Case: 16-30269 Document: 00513811540 Page: 1 Date Filed: 12/23/2016
IN THE UNITED STATES COURT OF APPEALS
FOR THE FIFTH CIRCUIT
United States Court of Appeals
Fifth Circuit
FILED
No. 16-30269 December 23, 2016
Lyle W. Cayce
ENABLE MISSISSIPPI RIVER TRANSMISSION, L.L.C., Clerk
Plaintiff - Appellant
v.
NADEL & GUSSMAN, L.L.C.; NADEL & GUSSMAN RUSTON, L.L.C.,
Defendants - Appellees
Appeal from the United States District Court
for the Western District of Louisiana
Before STEWART, Chief Judge, and SMITH and DENNIS, Circuit Judges.

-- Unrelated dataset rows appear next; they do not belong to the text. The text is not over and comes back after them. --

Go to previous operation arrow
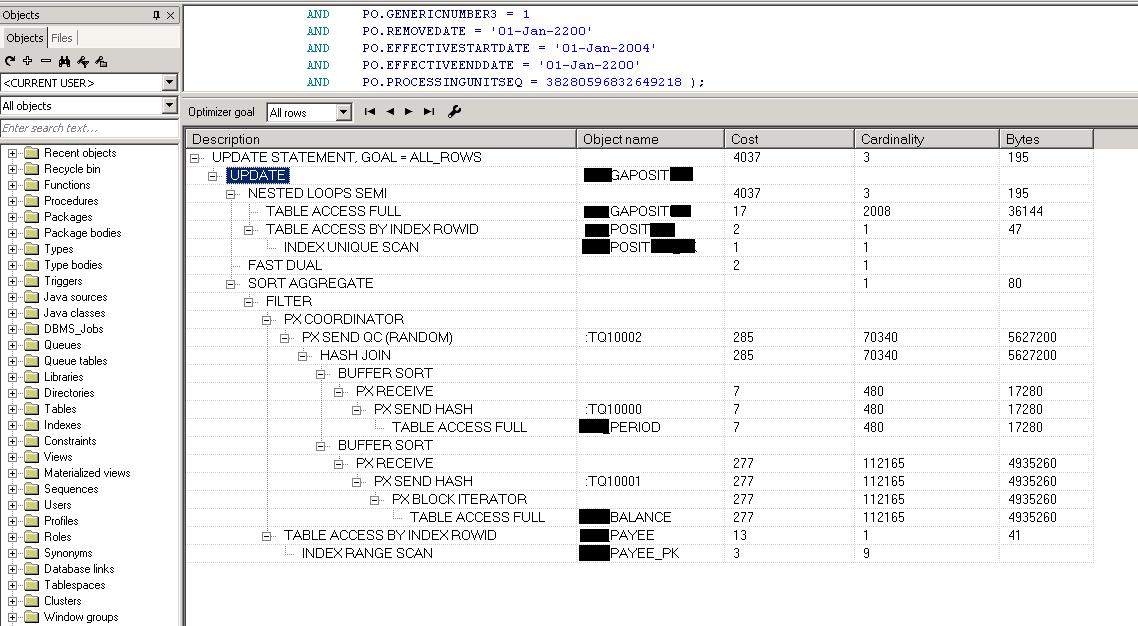Viewport: 1138px width, 626px height. (390, 112)
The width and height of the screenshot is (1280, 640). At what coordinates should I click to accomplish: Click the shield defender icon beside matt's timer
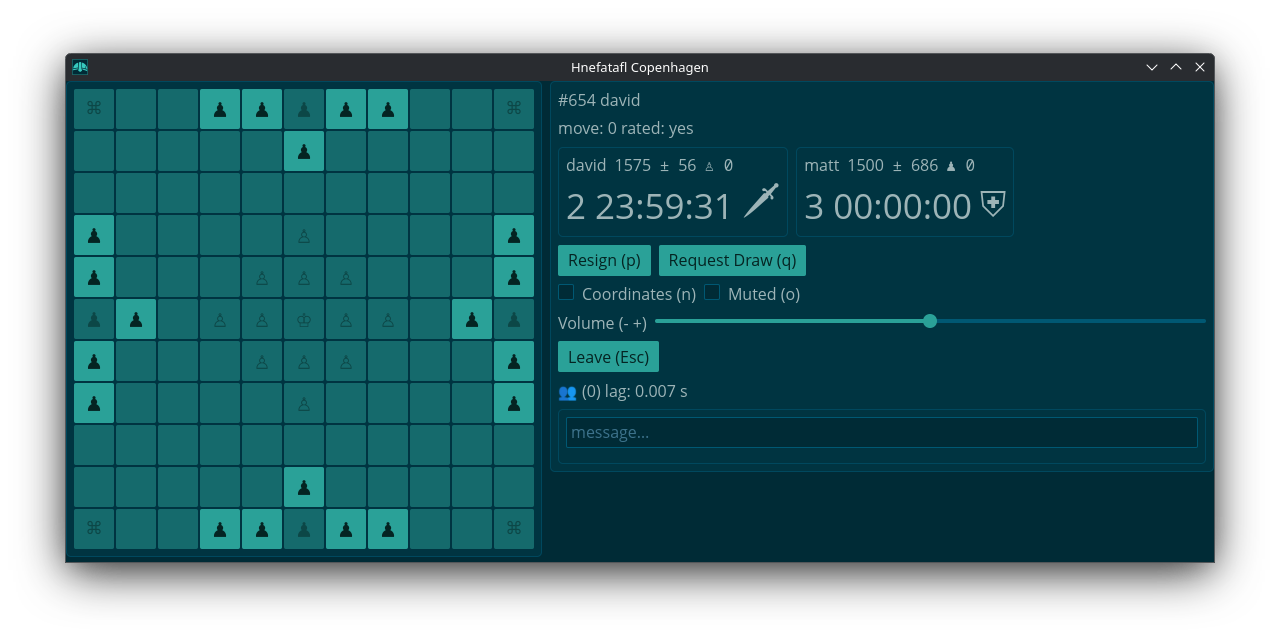(992, 203)
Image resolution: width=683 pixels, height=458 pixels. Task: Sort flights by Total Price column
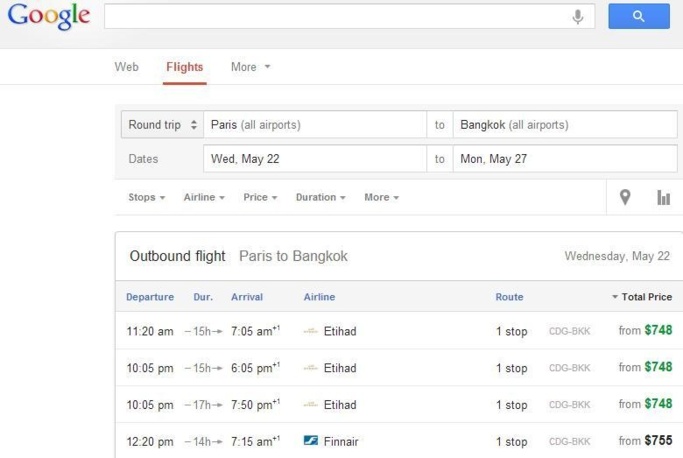pyautogui.click(x=641, y=297)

CARL E. STEWART, Chief Judge:
Plaintiff-Appellant Enable Mississippi River Transmission, LLC
(“Enable”), which operates a federally regulated natural gas storage facility,
sued, alleging that a natural gas well operated by Defendants-Appellees Nadel
& Gussman, LLC and Nadel & Gussman Ruston, LLC (collectively “Nadel”)
was producing gas from this storage facility. The district court dismissed for
lack of subject matter jurisdiction pursuant to Federal Rule of Civil Procedure
12(b)(1). After appealing, Enable filed a motion to disqualify opposing counsel.
We AFFIRM the dismissal and DENY, as moot, the motion to disqualify.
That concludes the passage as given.